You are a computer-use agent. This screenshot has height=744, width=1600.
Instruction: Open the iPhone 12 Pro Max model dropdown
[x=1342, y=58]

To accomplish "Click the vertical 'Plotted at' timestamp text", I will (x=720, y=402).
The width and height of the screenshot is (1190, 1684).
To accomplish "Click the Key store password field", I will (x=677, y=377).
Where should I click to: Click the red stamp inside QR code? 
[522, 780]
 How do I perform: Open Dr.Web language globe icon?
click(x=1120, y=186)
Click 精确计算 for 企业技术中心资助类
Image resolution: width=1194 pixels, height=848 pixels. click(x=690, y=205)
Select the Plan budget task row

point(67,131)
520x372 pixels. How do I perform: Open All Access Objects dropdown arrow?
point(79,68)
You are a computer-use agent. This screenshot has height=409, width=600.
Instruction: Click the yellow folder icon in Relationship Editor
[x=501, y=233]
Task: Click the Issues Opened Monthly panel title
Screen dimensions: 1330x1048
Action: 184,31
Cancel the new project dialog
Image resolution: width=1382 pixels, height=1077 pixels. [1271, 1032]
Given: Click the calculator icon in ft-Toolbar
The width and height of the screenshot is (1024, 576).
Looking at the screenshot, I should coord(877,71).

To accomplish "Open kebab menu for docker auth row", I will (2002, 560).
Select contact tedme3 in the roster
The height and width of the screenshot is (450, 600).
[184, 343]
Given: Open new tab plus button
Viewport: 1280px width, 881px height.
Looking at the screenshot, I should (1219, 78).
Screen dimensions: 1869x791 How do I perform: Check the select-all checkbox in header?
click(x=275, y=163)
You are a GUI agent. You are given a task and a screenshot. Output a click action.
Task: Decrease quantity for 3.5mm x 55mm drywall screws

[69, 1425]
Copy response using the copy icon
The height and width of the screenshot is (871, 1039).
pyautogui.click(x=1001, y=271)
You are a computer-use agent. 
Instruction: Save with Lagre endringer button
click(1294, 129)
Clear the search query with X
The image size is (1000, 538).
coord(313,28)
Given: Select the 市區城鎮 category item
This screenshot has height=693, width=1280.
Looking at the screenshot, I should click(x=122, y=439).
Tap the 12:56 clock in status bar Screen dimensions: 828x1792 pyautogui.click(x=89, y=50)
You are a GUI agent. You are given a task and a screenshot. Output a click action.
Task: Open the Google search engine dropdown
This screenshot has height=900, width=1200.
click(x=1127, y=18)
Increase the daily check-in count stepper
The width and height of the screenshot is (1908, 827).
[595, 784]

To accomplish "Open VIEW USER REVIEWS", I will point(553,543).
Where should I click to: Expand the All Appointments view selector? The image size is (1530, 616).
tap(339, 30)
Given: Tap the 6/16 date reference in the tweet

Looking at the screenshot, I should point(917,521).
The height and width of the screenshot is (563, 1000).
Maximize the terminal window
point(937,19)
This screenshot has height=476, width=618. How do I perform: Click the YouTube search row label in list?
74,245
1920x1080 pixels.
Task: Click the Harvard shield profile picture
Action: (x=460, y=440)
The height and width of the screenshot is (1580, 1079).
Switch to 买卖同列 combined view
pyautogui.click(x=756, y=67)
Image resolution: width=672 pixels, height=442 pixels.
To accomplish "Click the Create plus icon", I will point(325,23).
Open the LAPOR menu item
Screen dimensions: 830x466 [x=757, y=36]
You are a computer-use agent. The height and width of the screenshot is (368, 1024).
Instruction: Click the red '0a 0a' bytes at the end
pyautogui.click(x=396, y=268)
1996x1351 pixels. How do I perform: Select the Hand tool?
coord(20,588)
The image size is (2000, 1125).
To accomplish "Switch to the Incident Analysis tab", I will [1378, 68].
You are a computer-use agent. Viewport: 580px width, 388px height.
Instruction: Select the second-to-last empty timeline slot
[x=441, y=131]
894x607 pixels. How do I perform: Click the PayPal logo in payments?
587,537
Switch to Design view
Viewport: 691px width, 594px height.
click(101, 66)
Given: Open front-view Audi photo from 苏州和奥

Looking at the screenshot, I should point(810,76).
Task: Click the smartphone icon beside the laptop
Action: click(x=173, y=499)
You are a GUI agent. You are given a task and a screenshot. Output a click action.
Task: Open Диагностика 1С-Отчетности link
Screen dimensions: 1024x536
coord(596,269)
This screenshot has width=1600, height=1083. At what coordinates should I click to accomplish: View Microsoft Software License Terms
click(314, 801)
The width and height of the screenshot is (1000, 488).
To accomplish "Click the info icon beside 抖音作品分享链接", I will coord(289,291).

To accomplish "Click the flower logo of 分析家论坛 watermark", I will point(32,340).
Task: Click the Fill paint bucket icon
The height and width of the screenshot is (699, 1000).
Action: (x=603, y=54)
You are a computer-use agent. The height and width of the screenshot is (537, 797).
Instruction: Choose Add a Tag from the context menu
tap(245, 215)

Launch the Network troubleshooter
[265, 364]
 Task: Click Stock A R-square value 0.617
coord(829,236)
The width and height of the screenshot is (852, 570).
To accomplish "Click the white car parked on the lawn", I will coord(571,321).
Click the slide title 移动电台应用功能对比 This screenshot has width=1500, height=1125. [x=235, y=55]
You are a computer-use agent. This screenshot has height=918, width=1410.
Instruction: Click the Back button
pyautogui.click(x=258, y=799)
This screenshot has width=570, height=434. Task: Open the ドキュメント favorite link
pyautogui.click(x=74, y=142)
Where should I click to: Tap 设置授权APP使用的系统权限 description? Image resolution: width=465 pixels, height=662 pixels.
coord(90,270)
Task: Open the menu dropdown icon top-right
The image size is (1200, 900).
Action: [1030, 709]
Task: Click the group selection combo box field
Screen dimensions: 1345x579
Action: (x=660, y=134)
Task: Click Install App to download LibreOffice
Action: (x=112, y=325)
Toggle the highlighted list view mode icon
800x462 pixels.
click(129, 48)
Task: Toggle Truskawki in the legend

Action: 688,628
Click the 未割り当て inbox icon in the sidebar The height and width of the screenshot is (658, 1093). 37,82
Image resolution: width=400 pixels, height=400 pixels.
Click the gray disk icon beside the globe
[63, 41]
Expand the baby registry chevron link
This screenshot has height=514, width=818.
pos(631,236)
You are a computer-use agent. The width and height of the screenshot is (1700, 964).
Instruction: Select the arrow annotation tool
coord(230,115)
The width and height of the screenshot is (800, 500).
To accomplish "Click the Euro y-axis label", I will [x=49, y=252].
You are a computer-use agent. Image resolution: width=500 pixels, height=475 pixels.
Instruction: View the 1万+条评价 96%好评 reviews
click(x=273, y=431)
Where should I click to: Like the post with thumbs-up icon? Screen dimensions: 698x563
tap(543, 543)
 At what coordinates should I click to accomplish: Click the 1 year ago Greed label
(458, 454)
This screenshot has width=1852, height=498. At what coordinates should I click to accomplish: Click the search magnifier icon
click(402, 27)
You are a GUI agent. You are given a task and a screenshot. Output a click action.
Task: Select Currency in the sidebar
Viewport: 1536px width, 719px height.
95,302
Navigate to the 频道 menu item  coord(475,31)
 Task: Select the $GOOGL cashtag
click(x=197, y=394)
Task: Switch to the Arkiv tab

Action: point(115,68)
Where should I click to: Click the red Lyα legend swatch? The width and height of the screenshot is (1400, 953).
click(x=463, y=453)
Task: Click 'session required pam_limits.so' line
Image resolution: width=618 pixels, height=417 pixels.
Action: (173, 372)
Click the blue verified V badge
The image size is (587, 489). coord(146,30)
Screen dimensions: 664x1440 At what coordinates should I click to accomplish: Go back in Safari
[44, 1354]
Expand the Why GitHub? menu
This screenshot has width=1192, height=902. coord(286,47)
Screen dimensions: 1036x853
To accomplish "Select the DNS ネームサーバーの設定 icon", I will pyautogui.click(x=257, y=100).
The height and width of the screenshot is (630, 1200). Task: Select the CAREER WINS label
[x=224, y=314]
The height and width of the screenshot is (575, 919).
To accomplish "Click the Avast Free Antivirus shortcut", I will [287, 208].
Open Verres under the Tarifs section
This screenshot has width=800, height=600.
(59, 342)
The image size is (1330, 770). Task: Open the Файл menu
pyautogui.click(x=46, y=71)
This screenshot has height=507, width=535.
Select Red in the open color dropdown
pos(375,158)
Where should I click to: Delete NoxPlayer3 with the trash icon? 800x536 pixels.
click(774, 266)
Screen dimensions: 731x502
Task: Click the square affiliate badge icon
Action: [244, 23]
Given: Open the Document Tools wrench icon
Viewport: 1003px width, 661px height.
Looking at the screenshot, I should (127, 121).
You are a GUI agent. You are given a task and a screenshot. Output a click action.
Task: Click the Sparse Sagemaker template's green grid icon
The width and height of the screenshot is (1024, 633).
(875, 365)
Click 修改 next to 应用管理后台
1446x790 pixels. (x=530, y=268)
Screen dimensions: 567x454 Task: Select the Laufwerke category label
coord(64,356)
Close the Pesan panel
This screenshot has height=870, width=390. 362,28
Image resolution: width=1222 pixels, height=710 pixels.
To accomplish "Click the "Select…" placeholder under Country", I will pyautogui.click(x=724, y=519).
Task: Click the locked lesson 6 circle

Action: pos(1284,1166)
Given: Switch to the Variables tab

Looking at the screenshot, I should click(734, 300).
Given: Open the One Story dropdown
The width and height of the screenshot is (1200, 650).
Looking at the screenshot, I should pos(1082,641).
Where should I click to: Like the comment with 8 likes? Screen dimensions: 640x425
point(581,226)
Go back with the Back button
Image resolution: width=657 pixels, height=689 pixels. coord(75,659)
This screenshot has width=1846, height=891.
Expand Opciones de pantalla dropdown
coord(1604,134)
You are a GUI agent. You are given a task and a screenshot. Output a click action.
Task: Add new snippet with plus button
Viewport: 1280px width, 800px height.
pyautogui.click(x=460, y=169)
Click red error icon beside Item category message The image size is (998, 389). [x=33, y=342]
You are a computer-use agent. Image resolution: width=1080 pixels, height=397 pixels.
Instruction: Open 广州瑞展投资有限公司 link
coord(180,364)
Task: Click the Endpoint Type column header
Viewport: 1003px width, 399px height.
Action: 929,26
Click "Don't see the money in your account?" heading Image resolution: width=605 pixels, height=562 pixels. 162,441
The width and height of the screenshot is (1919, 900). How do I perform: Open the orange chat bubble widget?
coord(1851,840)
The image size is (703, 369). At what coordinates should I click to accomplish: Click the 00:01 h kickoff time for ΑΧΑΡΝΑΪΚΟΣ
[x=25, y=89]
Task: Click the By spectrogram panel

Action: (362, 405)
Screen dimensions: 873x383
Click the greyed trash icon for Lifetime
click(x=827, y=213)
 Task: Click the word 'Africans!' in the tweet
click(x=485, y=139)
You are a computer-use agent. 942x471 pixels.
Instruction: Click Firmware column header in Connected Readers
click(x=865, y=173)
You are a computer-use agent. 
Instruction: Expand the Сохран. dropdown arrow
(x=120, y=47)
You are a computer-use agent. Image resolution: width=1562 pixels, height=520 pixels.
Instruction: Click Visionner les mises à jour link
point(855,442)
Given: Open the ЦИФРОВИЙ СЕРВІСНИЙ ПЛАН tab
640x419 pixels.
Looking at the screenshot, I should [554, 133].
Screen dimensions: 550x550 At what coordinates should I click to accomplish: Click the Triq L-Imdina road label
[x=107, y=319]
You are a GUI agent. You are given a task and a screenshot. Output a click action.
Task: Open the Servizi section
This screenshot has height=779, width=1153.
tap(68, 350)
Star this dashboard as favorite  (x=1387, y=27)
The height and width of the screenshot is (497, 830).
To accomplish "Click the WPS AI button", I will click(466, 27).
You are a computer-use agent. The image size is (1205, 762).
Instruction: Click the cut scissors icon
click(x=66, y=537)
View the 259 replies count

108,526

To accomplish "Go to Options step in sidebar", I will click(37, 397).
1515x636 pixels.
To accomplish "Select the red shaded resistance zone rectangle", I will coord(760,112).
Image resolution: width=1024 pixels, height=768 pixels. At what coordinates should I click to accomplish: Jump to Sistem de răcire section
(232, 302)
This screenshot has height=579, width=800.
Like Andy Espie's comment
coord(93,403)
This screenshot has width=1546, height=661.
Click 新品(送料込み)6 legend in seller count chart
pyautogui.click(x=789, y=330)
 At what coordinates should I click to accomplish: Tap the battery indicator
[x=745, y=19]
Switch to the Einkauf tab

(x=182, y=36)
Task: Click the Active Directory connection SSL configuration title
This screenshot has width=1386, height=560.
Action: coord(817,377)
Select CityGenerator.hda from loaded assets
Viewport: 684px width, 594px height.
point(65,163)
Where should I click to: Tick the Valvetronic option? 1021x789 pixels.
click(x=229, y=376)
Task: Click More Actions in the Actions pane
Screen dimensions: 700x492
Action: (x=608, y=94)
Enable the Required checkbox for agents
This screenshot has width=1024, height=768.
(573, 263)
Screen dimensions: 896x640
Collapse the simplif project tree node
════════════════
Task goal - Your task is to transcribe, with no changes, only the lines of the listing above that lie between the line holding "The width and height of the screenshot is (1908, 827)." and the line holding "Task: Click the Fill paint bucket icon", inclusive.

Solution below -
The width and height of the screenshot is (1908, 827).
[595, 784]

To accomplish "Open VIEW USER REVIEWS", I will point(553,543).
Where should I click to: Expand the All Appointments view selector? The image size is (1530, 616).
tap(339, 30)
Given: Tap the 6/16 date reference in the tweet

Looking at the screenshot, I should point(917,521).
The height and width of the screenshot is (563, 1000).
Maximize the terminal window
point(937,19)
This screenshot has height=476, width=618. How do I perform: Click the YouTube search row label in list?
74,245
1920x1080 pixels.
Task: Click the Harvard shield profile picture
Action: (x=460, y=440)
The height and width of the screenshot is (1580, 1079).
Switch to 买卖同列 combined view
pyautogui.click(x=756, y=67)
Image resolution: width=672 pixels, height=442 pixels.
To accomplish "Click the Create plus icon", I will point(325,23).
Open the LAPOR menu item
Screen dimensions: 830x466 [x=757, y=36]
You are a computer-use agent. The height and width of the screenshot is (368, 1024).
Instruction: Click the red '0a 0a' bytes at the end
pyautogui.click(x=396, y=268)
1996x1351 pixels. How do I perform: Select the Hand tool?
coord(20,588)
The image size is (2000, 1125).
To accomplish "Switch to the Incident Analysis tab", I will [1378, 68].
You are a computer-use agent. Viewport: 580px width, 388px height.
Instruction: Select the second-to-last empty timeline slot
[x=441, y=131]
894x607 pixels. How do I perform: Click the PayPal logo in payments?
587,537
Switch to Design view
Viewport: 691px width, 594px height.
click(101, 66)
Given: Open front-view Audi photo from 苏州和奥

Looking at the screenshot, I should point(810,76).
Task: Click the smartphone icon beside the laptop
Action: click(x=173, y=499)
You are a GUI agent. You are given a task and a screenshot. Output a click action.
Task: Open Диагностика 1С-Отчетности link
Screen dimensions: 1024x536
coord(596,269)
This screenshot has width=1600, height=1083. At what coordinates should I click to accomplish: View Microsoft Software License Terms
click(314, 801)
The width and height of the screenshot is (1000, 488).
To accomplish "Click the info icon beside 抖音作品分享链接", I will coord(289,291).

To accomplish "Click the flower logo of 分析家论坛 watermark", I will point(32,340).
Task: Click the Fill paint bucket icon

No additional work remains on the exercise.